James McArthur, PhD, President and CEO, highlighted the company’s progress, particularly in their lead clinical programs. The addition of Paul Streck as Head of Research and Clinical Development has been pivotal. Streck has been influential in the development strategy for both myotonic dystrophy type 1 (DM1) and Duchenne muscular dystrophy (DMD). Streck informed that the FREEDOM-DM1 study's 10 mg/kg cohort is fully enrolled, showing promising results in both 5 mg/kg and 10 mg/kg groups. Comprehensive updates for these cohorts are expected by the end of Q1 2025, with further data anticipated throughout 2025 for both DM1 and DMD programs.
McArthur continued, stating that the positive results from the 5 mg/kg cohort of the CONNECT1-EDO51 study for DMD have allowed for optimization of both CONNECT1 and CONNECT2-EDO51 study designs.
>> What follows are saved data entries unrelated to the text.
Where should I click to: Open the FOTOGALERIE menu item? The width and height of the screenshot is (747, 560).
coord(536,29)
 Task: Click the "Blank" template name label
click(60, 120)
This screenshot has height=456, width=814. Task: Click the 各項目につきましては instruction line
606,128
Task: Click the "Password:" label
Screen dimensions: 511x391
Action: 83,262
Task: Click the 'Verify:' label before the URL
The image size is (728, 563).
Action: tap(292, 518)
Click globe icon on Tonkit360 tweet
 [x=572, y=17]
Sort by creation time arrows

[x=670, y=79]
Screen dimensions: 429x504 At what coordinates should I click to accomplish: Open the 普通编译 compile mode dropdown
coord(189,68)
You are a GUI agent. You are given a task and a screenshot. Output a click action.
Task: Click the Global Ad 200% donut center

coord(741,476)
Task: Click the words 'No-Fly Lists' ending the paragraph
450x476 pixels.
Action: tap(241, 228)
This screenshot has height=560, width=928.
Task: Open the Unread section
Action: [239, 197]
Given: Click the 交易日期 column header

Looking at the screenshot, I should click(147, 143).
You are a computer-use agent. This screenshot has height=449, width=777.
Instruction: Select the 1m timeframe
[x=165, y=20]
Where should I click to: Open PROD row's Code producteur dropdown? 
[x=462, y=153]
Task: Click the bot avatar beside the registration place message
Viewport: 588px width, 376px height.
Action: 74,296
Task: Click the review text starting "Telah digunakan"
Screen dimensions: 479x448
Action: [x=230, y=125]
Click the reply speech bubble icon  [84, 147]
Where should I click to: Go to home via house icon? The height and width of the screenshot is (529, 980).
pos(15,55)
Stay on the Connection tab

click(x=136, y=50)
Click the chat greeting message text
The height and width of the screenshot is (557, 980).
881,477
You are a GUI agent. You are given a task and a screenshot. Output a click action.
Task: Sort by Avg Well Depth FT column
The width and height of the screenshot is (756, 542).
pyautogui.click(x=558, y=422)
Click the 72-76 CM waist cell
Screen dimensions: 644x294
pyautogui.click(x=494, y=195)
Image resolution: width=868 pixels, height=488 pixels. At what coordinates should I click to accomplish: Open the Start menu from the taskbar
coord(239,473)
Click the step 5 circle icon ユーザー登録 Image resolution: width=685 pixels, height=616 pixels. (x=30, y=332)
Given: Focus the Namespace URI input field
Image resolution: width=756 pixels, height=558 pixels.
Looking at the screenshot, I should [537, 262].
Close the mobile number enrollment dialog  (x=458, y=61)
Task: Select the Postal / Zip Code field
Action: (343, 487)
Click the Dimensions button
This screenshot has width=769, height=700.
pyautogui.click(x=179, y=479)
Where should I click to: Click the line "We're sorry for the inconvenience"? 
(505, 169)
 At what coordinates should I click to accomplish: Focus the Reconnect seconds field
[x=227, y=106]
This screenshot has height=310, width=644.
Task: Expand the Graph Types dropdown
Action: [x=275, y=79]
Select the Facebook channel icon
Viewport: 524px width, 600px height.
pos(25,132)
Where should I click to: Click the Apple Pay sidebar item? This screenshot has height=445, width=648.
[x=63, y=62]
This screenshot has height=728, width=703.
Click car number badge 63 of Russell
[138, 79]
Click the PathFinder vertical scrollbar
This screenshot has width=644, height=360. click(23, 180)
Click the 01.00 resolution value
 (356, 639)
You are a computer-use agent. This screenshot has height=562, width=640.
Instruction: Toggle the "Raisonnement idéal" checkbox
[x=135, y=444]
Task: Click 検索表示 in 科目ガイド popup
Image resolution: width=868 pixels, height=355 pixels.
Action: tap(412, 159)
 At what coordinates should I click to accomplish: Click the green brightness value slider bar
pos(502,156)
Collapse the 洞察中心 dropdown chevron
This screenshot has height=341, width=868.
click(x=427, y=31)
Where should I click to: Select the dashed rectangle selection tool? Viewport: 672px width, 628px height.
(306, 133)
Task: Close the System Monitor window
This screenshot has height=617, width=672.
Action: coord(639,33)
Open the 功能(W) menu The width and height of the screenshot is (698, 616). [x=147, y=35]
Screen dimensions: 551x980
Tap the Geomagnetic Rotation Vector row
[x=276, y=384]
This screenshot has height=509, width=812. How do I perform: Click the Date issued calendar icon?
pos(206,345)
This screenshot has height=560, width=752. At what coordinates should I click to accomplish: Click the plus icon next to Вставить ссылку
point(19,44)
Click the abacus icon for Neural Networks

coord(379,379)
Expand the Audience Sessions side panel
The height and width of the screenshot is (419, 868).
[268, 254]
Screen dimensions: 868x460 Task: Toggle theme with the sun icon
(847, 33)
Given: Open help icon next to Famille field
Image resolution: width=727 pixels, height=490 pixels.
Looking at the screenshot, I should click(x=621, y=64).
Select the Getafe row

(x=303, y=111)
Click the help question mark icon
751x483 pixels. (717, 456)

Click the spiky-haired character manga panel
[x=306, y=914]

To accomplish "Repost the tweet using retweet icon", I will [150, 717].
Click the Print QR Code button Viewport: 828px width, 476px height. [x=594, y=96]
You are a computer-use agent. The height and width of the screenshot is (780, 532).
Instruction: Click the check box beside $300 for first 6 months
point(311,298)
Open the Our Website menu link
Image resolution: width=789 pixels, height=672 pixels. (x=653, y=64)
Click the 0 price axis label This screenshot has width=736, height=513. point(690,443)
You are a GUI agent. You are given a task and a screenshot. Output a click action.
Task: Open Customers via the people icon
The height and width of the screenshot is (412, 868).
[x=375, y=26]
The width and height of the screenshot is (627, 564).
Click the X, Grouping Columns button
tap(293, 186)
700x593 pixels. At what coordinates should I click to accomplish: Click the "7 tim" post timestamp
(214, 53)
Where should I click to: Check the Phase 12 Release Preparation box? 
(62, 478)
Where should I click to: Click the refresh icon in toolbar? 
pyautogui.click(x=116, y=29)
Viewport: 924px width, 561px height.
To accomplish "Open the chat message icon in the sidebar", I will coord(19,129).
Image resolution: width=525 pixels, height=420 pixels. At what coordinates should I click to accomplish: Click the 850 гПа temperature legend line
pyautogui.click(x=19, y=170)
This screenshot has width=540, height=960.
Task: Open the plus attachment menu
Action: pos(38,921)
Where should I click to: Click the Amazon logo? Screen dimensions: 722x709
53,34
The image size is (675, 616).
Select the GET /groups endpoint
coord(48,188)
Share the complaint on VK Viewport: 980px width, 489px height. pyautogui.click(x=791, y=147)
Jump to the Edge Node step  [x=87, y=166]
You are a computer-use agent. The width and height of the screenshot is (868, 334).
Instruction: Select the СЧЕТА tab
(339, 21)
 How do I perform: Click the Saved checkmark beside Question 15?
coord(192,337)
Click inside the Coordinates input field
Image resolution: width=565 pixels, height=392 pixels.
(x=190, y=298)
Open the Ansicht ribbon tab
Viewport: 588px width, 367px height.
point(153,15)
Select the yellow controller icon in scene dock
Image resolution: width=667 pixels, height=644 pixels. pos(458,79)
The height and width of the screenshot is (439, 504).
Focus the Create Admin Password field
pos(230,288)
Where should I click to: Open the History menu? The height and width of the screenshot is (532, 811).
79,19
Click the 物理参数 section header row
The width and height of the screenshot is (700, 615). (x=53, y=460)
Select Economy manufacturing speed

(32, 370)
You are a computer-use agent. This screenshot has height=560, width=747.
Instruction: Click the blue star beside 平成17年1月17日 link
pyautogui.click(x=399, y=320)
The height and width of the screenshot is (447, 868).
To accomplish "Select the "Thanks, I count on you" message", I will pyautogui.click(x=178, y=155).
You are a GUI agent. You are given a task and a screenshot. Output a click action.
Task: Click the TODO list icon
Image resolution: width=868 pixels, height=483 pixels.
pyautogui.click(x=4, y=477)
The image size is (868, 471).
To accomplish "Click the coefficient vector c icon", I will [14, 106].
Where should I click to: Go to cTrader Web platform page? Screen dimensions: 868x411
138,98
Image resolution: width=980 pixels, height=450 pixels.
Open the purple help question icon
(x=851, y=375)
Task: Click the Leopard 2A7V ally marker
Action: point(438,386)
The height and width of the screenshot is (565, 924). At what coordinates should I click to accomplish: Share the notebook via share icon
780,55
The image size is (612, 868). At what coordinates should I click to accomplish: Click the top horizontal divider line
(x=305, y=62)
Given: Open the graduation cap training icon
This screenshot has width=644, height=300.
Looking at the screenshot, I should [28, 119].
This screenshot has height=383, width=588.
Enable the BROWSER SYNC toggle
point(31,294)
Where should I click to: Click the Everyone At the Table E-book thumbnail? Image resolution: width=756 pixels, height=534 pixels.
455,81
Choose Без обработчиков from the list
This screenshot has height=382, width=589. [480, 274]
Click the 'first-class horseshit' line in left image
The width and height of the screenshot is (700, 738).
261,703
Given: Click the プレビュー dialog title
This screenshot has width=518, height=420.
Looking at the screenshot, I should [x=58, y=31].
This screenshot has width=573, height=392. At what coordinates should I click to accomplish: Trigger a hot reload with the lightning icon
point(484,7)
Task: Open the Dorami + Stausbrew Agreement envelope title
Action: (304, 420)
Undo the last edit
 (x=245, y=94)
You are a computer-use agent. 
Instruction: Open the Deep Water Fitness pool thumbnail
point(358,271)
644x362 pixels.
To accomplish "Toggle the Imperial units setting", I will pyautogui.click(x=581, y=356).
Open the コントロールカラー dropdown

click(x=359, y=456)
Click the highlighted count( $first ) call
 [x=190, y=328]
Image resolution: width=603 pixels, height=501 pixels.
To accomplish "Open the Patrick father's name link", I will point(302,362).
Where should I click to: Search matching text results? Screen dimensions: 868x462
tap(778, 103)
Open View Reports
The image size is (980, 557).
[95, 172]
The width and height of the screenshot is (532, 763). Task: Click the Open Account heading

With protocol enhancements, data from the expanded 10 mg/kg cohort of CONNECT1 are expected by the end of 2025. PepGen's commitment to advancing treatments for severe neuromuscular and neurological diseases remains strong.
In terms of program updates, the PGN-EDODM1 for Myotonic Dystrophy Type 1 continues with the Phase 1 FREEDOM-DM1 Clinical Trial. This study evaluates PGN-EDODM1 in around 32 adults with DM1 across the United States, Canada, and the United Kingdom. Results from the 15 mg/kg cohort are anticipated in the latter half of 2025. The Phase 2 FREEDOM2-DM1 Clinical Trial is set to start dosing by year-end, involving approximately 24 adult patients in Canada, the UK, and potentially the U.S., pending regulatory approval.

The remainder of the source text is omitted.